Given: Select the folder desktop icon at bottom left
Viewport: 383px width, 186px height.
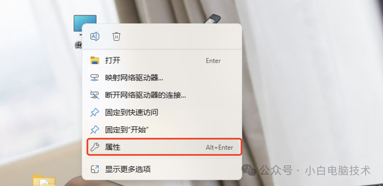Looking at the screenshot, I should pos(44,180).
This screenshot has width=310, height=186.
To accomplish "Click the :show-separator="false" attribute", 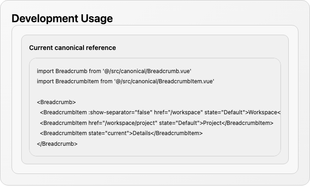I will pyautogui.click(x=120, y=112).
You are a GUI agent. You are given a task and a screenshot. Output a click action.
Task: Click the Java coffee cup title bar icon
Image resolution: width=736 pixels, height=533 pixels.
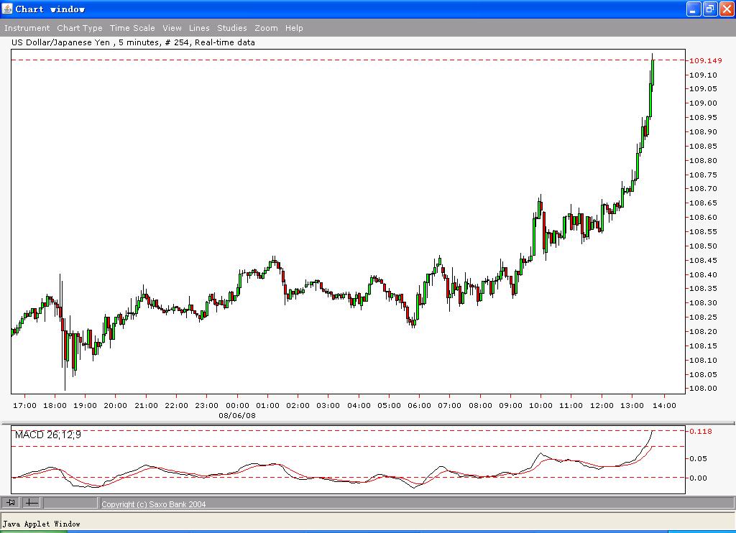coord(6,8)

==

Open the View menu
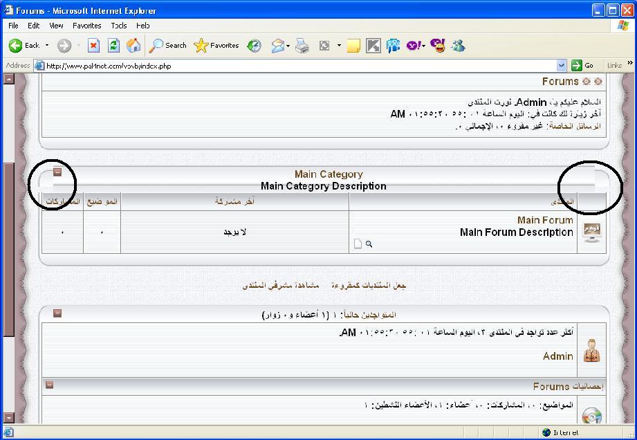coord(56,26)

--

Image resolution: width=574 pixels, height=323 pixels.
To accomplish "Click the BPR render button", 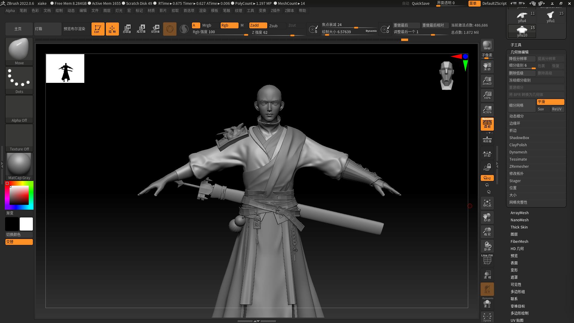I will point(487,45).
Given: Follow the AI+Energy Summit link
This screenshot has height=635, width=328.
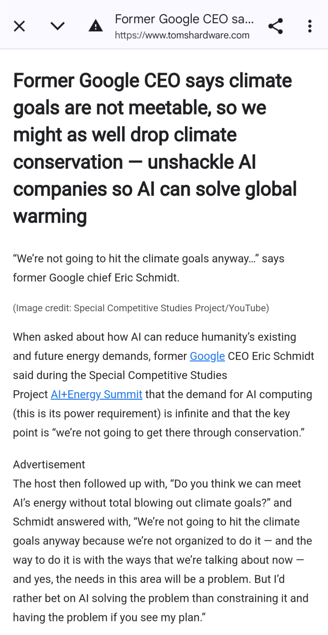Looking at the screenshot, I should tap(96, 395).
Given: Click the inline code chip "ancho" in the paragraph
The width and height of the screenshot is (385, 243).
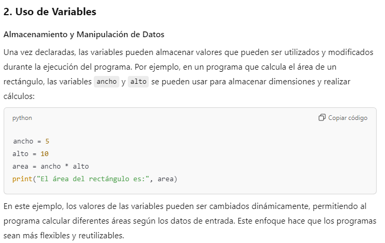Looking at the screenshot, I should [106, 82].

▸ Requirement:
Reproduce the part of the listing that opens with the line containing "Given: Click the" and closes with the line containing "Looking at the screenshot, I should [106, 82].". Leave the pictures out of your answer.

▸ Task answer:
Given: Click the inline code chip "ancho" in the paragraph
The width and height of the screenshot is (385, 243).
Looking at the screenshot, I should [106, 82].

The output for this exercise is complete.